_SOURCE DATA:_
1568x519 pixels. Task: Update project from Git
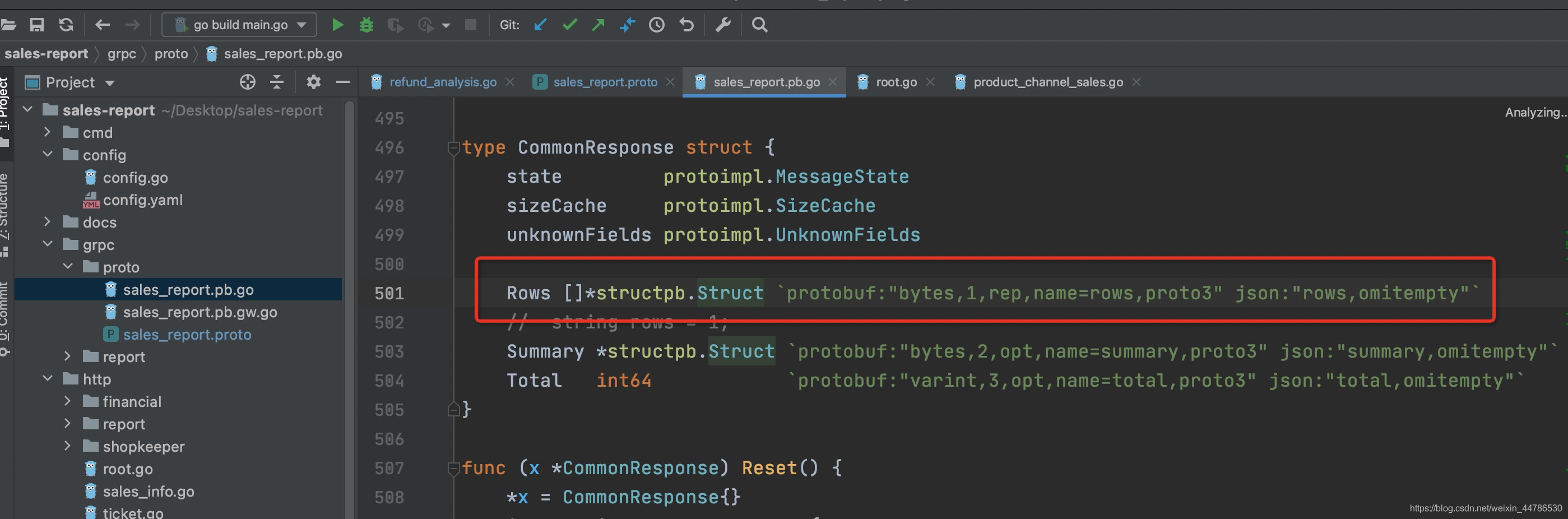coord(540,25)
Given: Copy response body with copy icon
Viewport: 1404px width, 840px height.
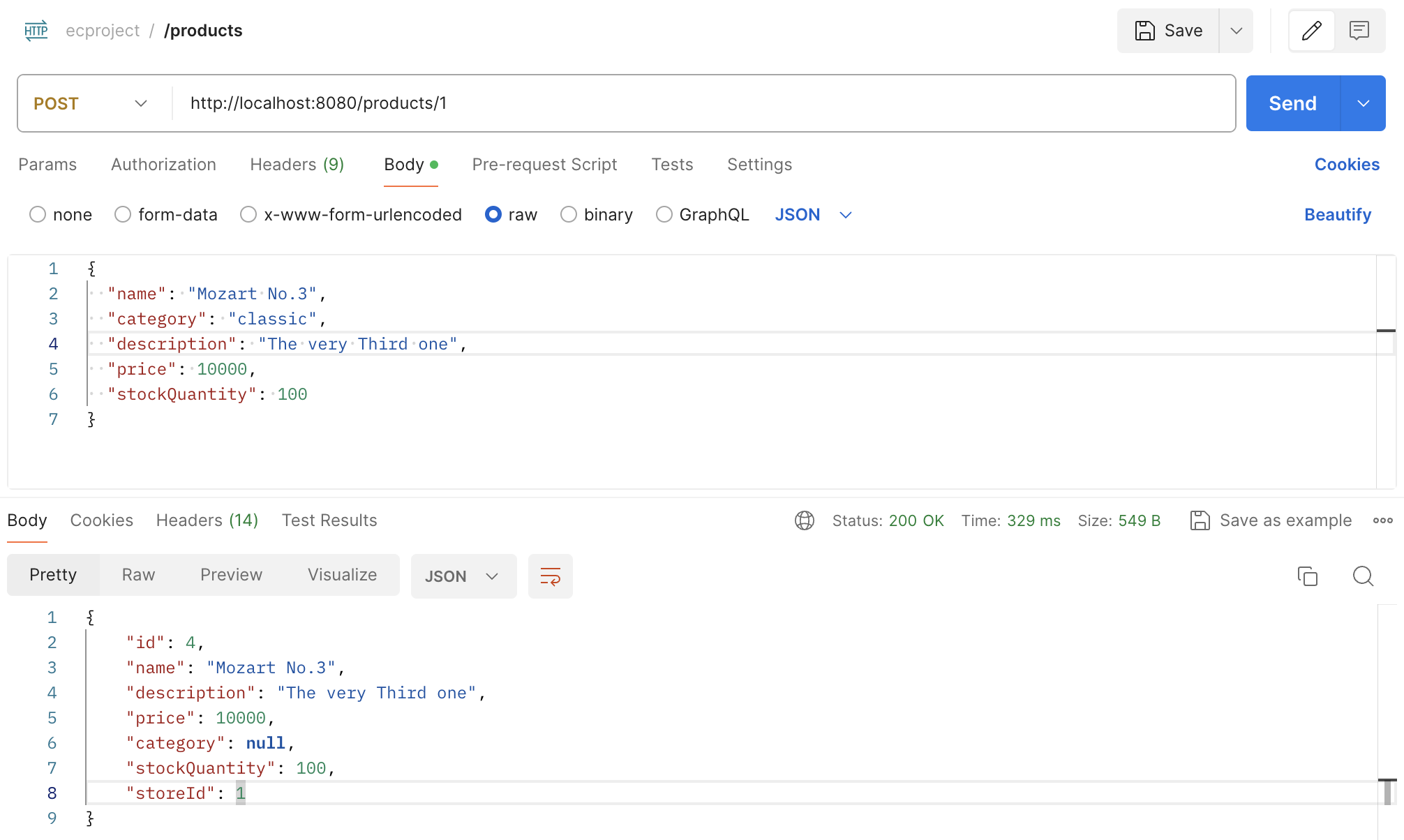Looking at the screenshot, I should point(1307,576).
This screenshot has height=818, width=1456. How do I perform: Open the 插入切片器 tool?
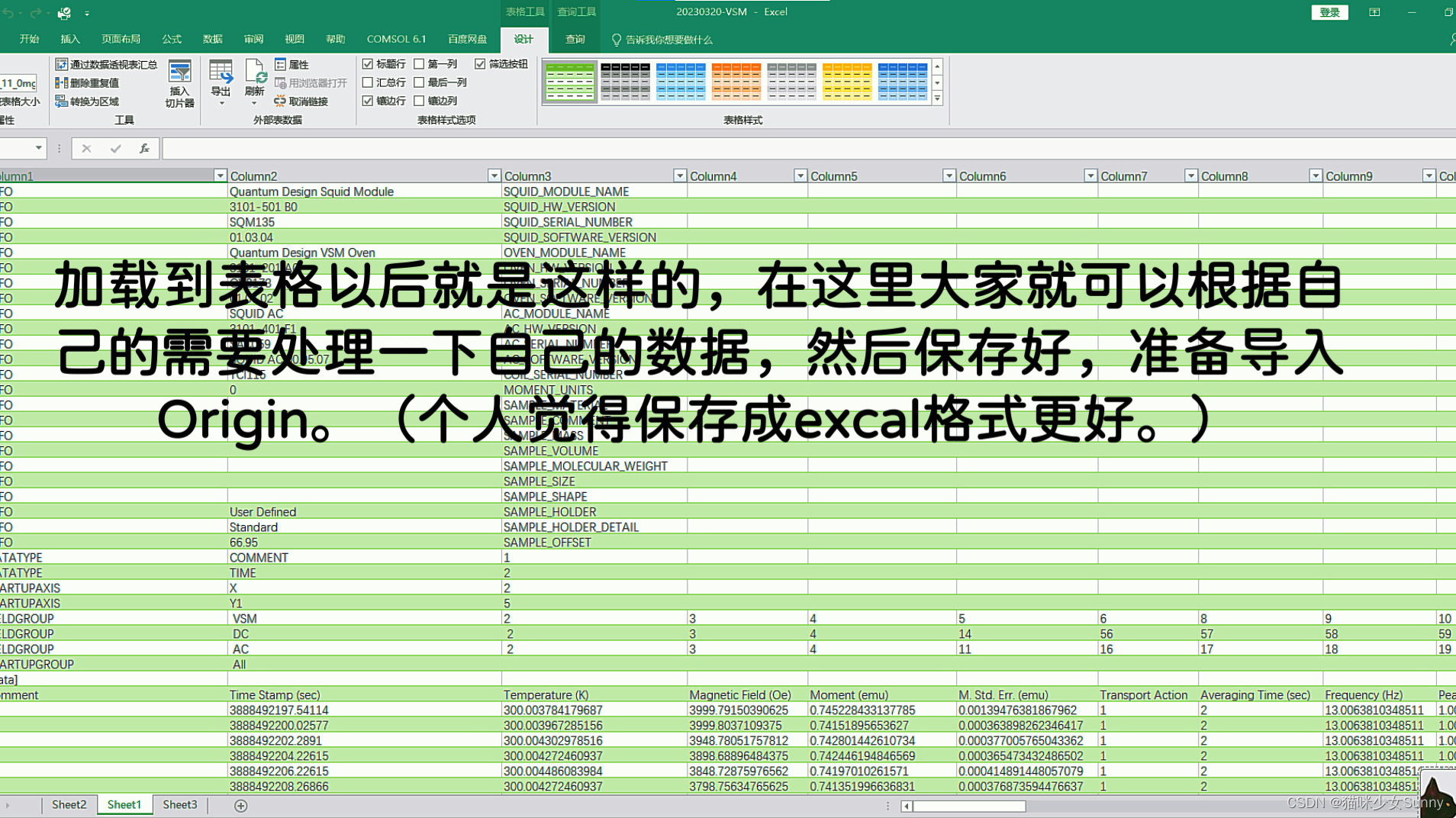(x=179, y=82)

_WORK REQUIRED:_ Skip the pictures. Return exactly the lines from the one containing "Viewport: 1404px width, 840px height." through the end of the data above, both included, and nothing besides.

_RESPONSE TO THIS EXERCISE:_
Viewport: 1404px width, 840px height.
Looking at the screenshot, I should point(1307,576).
This screenshot has height=818, width=1456. How do I perform: Open the 插入切片器 tool?
(x=179, y=82)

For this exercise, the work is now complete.